Art Bulletin, The,  Dec, 2002  by Sarah Burns

MATTHEW BAIGELL

Artist and Identity in Twentieth-Century America

New York: Cambridge University Press, 2001. 294 pp.; 47 b/w ills. $75.00; $28.00 paper

JONATHAN WEINBERG

Ambition and Love in Modern American Art

New Haven: Yale University Press, 2001.

Matthew Baigell and Jonathan Weinberg propose two radically different versions of the 20th-century American artist. In composite, Baigell's artist is a white, heterosexual male painter (or Georgia O'Keeffe) searching for truth in nature and the self. Molded by environment and experience, inspired by Ralph Waldo Emerson and Walt Whitman, Baigell's authentic American artist is political, patriotic, alienated, self-creating, self-transcending, philosophical, and moral. He finds meaning in the conditions and conflicts of contemporary life and falls short, or fails, whenever he forgets that more is at stake than mere personal artistic expression. He has no sex life and no erotic desires.

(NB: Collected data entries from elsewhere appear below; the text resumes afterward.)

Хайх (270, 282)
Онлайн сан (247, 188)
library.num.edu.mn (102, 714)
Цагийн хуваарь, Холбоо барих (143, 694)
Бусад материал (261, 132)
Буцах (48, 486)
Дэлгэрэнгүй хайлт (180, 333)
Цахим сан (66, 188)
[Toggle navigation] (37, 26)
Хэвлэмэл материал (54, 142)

328 pp.; 175 b/w ills. $35.00

Weinberg's artist is a much messier entity. Male, female, white, black, mainstream, marginal, heterosexual, and gay, this artist may paint, scrawl graffiti on urban walls, use a camera, or piece together a memorial quilt. This artist is anxious, greedy, exploitative, competitive, self-serving, self-absorbed, needy, envious, and amoral. Never exclusively a formalist, this artist is enmeshed in and driven by a complex web of personal and social relationships. Success and failure hinge on achieving personal artistic fulfillment and public acclaim. Sexuality and erotic experience make up the core and essence of this artist's life, work, and reception. Irreconcilably different, these two artists both lay claim to being modem and American. To which one should go the palm?

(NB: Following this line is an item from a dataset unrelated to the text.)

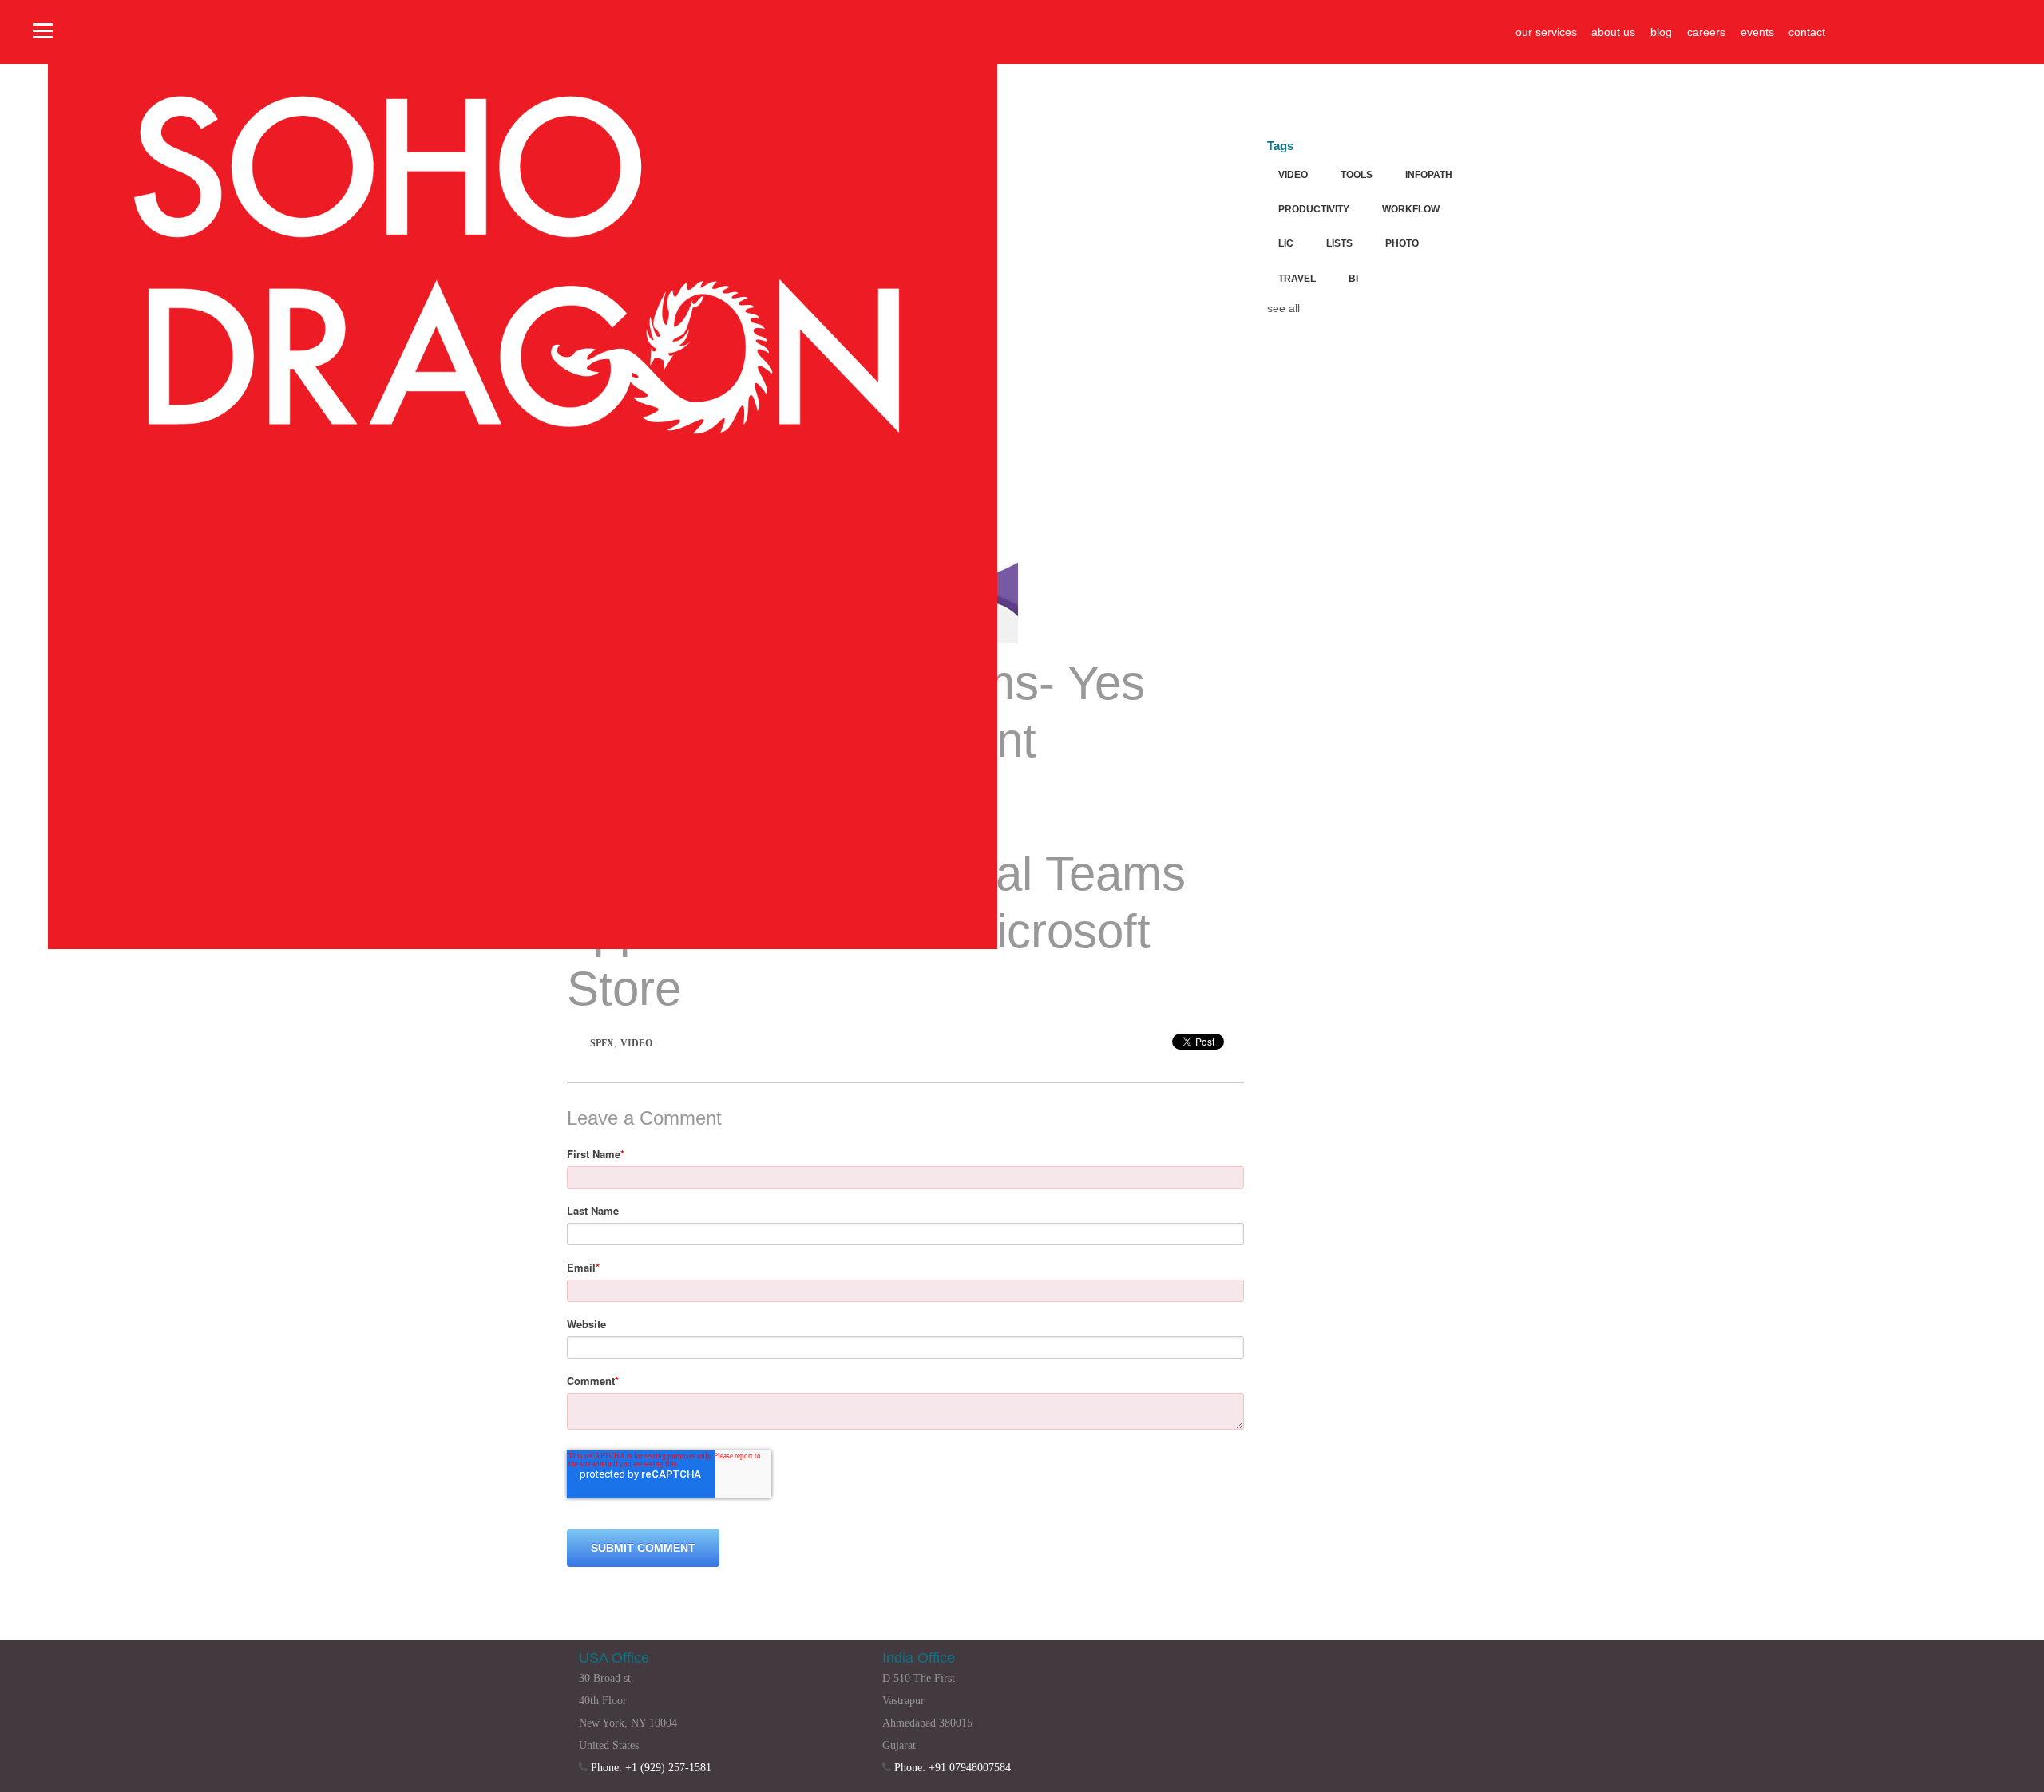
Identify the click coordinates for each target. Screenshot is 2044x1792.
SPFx (602, 1043)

We might ask the same question about the two authors, though we may not find a clear answer. Baigell's book is a collection of historical essays and art criticism written over a period of thirty years. Arranged in chronological sequence, the chapters reflect the author's sustained engagement with the question of modern American art as the product or synthesis of environmental and experiential factors, from the early modernists of the Stieglitz circle to Edward Hopper, the American Scene, Abstract Expressionism, and the increasingly fragmented art world of the later 20th century. Baigell examines competing conceptions and definitions of "American," in particular the recurrent claim of one class, one tradition, or one region to stand for all. Broadly speaking, the artists Baigell considers fall into two groups: those who in an Emersonian fashion seek to escape the past in order to attain intellectual and spiritual growth, or those who, suffering a loss of purpose and commitment, have "no reason to make art othe r than to make art" (p. 9). At the end of the century, he sees redirection and redemption in the emergence of minority group art circles, whose importance lies in getting art "out of the rut of the aesthetic and back into life" (p. 254). Although Baigell uses a wide range of sources, he accords primacy to the words of critics and of the artists themselves, as well as the voices of philosophers, poets, and social theorists ranging from Hippolyte Taine to Wylie Sypher, who defined modern malaise in his 1962 study Loss of Self.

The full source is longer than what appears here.